The community is already very active. “We have 2,000, 3,000 posts a day,” noted Coleman. That’s the sort of engagement you want to see with a game, and it’s impressive given that the game has barely been revealed. This sort of marketing effort is really a combination of game design, community, and marketing — floating the game idea out there in detail and seeing what kind of response can be generated. ArtCraft wants Crowfall to be a product of the community, and the Kickstarter is part of the test to see just how big the audience is for the concept. “I believe that in the MMO space as a whole, what they crave is something different,” said Coleman. “The idea I pitched was the unholy love child of Game of Thrones, EVE Online, and Shadowbane. It’s a virtual world simulator, but a world that’s undergoing painful destruction.”

Coleman and Walton have been happy with the rapid progress since they unveiled the concept. “Last December we put up a site saying we were going to do something different, and it’s been gaining momentum and traction and noise and buzz and hype ever since,” Coleman said. “We got something up and running now, and we’re trying to turn it into something unique. We think people will sit back and say, ‘That’s definitely different.’ They may not all love it.” You can’t make everybody happy, of course. “In fact, we want to make a lot of people unhappy,” Walton added with a grin. “We want to make a smaller group of people very happy.”

In strategy games with a winner and a loser, not every player is comfortable with that, especially when the stakes are high. On the other hand, that’s exactly what other players crave. In Crowfall, the heroes are eternal but the campaign worlds end. “The point is you go back, you lick your wounds and go back and do it again, and hope springs eternal,” said Coleman. “Shadowbane actually did this beta by accident, because occasionally we would screw up the game so badly that we would have to wipe the servers and start all over.
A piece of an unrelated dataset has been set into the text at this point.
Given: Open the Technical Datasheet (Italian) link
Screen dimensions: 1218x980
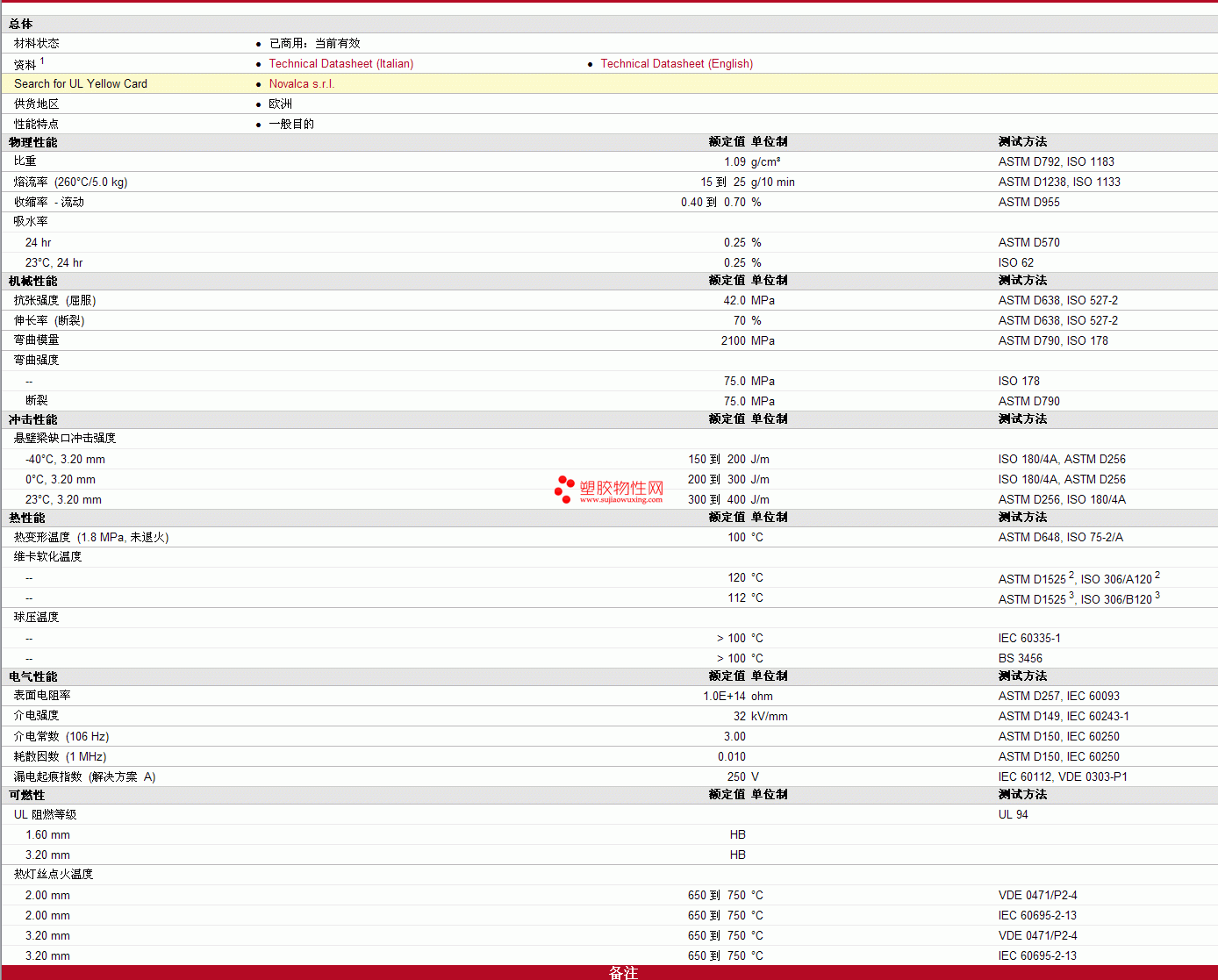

Every time that happened, the next weekend I’d have 35 percent to 40 percent concurrency, which is unheard of in an MMO.” Sometimes those accidents lead to design inspirations, and that’s what Coleman is convinced they were missing before.

ArtCraft has licensed a system to do procedural terrain generation, so every map can be different — and fully destructible, since it’s constructed of voxels (similar to Minecraft, but much finer-grained). They brought Raph Koster in first as a formal advisor and now as a full designer to make the economy a core component of the game. This is where it gets really interesting, according to Coleman. He believes that many people will enjoy the exploration and crafting elements of the early stages of the game, as they build towards the large-scale conflicts of the latter stages.

What’s the business model for Crowfall “We looked at the ones that were out there, and the ones we liked the best were Guild Wars, which is buy once and you never have to pay again, and EVE Online, which is passive training where you just buy an account and you train,” said Coleman. “We combined those into one. You can buy the game once, you can play it forever, and you get three character slots. One of those characters can be training whether you’re online or off, and there’s an optional subscription where if you subscribe all three of your characters can be training offline. It’s not unbalancing because at any given moment in the game, my one guy against your one guy, I don’t get the benefit of that. But I have more breadth because I can play with different characters. The other thing we’re going to do is let people buy additional one-month subscriptions and trade that with other people in the game. So people who don’t pay can get the same benefit by providing in-game services.”